On doit donc se reposer les yeux. Klaus m'explique que l'hiver, les gens ont tendance à faire de longues journées de travail pour reprendre le temps perdu en été. L'après-midi, ils aiment aller en kayac, à la pêche ou en vélo de montagne.

 Je comprends que les gens qui vivent ici soient fascinés par la nature. Une semaine me permet de voir et de comprendre que la vie s'écoule ici d'une autre façon, rythmée par les saisons encore plus marquées que chez nous.

 L'hiver, on observe les longues nuits bleues sur le Pacifique. C'est étonnant, ici le ciel ne devient pas noir, il y a toujours comme une belle lueur bleue qui rend l'hiver supportable.

 Le reste de la maison de Klaus contraste avec le séjour. À l'étage inférieur, qui donne au niveau du sol, on a percé de petites ouvertures, une salle de cinéma maison dans laquelle on trouve un divan jaune immense qui prend presque tout l'espace pour les longues soirées d'hiver... S'ajoutent une grande chambre et un bureau qui donne sur un large corridor.

 Je suis étonné par la taille des arbres qui entourent la maison. Le courant chaud Kouro-Shivo, en provenance du Japon, leur rend le climat supportable.

 J'ai aussi fait un saut à Juneau, une ville beaucoup plus au sud. Ici, en février, il n'y a même pas de neige. On y croise quelques vestiges de l'architecture russe en bois, datant d'avant l'époque où les États-Unis ont acheté le territoire aux Russes, au XIXe siècle.

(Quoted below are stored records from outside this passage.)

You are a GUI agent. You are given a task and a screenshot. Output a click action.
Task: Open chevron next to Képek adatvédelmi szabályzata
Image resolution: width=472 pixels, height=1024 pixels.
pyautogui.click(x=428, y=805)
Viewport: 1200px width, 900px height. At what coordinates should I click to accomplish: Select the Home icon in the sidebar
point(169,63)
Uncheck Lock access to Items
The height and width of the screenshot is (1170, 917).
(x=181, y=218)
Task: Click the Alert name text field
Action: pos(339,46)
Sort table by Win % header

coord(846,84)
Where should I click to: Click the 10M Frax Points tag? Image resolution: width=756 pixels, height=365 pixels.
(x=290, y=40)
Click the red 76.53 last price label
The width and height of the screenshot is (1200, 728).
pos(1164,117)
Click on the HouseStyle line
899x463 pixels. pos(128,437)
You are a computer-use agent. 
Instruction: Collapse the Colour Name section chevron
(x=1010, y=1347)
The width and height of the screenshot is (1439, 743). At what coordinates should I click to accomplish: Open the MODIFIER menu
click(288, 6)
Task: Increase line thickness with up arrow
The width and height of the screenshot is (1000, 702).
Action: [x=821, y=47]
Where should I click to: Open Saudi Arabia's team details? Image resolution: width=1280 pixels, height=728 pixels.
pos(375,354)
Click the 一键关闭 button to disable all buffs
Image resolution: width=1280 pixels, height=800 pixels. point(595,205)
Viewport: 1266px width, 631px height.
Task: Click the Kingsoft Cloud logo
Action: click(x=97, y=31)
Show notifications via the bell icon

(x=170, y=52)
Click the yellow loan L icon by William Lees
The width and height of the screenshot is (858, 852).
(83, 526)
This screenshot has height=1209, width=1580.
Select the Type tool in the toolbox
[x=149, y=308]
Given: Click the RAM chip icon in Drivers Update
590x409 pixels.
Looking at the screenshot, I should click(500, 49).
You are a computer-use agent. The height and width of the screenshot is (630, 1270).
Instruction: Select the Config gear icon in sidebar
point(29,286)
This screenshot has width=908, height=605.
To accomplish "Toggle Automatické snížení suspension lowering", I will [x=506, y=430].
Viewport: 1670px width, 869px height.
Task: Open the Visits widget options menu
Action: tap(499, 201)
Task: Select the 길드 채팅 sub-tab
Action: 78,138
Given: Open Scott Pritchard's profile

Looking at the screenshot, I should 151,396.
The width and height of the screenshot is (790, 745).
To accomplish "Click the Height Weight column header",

 Le souvenir des quelques flocons qui tombaient alors me rappelle que l'hiver nous rattrape ici.

 Merci Klaus pour ce séjour en Alaska.

 Pierre Thibault est architecte à Québec depuis plus de 20 ans. Diplômé de l'Université Laval, il partage dans nos pages sa vision de l'architecture et son expérience du milieu de l'habitation.

 

Photo Dave Lauridsen

Les fenêtres du mur nord, en acier galvanisé, s'apparentent à des bandeaux de verre, pour stopper le vent.